The Production Conference's workshops will foster interaction between speakers and attendees on the challenges associated with such agronomic practices as: 1) herbicide resistance prevention/management, 2) producing cotton without Temik, 3) insect/weed management strategies when planting conventional varieties and 4) irrigation, with a focus on scheduling.

Among other workshops will be one with entomologists and agronomists discussing their use of social media, such as Facebook and blogging, to disseminate timely information and to gather feedback with the goal of helping improve producers' in-season decision-making.

As in the past, a workshop also will have allied industry representatives talking about new and emerging technology and products such as plant varieties, chemistries, equipment and software.

"The workshops are especially good for posing questions to other cotton producers, researchers, Extension, agribusiness representatives and consultants," says NCC Chairman Charles Parker, a Missouri producer/ginner.

"Overall, I believe the Beltwide gives producers a great opportunity to not only hear what their peers are doing in other parts of the Cotton Belt but talk to them face-to-face about proven farming practices."

The Cotton Consultants Conference will be offered for the fifth consecutive year. It will offer insight gained from the 2011 growing season and a discussion on dealing with weed resistance management, particularly ways to enhance pigweed control, in 2012.

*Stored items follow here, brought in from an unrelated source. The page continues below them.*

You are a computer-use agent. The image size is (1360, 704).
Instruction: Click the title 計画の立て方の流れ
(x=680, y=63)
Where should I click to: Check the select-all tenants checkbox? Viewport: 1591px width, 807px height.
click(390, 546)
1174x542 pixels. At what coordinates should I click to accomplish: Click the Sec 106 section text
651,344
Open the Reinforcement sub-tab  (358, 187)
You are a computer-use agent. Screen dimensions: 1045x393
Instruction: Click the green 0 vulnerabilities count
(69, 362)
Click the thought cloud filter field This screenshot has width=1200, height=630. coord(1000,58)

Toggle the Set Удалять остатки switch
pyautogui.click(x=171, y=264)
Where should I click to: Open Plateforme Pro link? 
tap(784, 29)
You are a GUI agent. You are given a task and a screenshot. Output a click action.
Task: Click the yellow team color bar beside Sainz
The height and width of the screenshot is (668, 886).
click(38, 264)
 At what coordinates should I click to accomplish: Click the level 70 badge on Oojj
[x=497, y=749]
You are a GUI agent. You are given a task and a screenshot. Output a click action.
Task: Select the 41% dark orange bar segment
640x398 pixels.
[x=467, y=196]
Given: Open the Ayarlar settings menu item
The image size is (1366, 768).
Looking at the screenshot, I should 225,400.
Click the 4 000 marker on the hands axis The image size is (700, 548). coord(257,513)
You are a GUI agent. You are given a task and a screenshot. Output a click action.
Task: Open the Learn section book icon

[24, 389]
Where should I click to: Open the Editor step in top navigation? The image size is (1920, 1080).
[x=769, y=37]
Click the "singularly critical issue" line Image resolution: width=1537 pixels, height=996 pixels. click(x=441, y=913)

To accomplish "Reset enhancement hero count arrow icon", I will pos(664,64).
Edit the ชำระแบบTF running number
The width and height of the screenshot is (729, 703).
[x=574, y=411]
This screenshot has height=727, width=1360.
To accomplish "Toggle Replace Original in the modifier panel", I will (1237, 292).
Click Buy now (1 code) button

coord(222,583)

The Beltwide Cotton Conferences also include the Cotton Foundation Technical Exhibits and 13 cotton technical conferences.

The Beltwide Cotton Conferences bring together those with a stake in a healthy U.S. cotton production sector, including cotton industry members, university and USDA researchers, Extension personnel, consultants, and service providers, to share timely information.

Overall, programming is designed to update U.S. cotton producers on new technology, innovative and effective production practices, and key industry issues.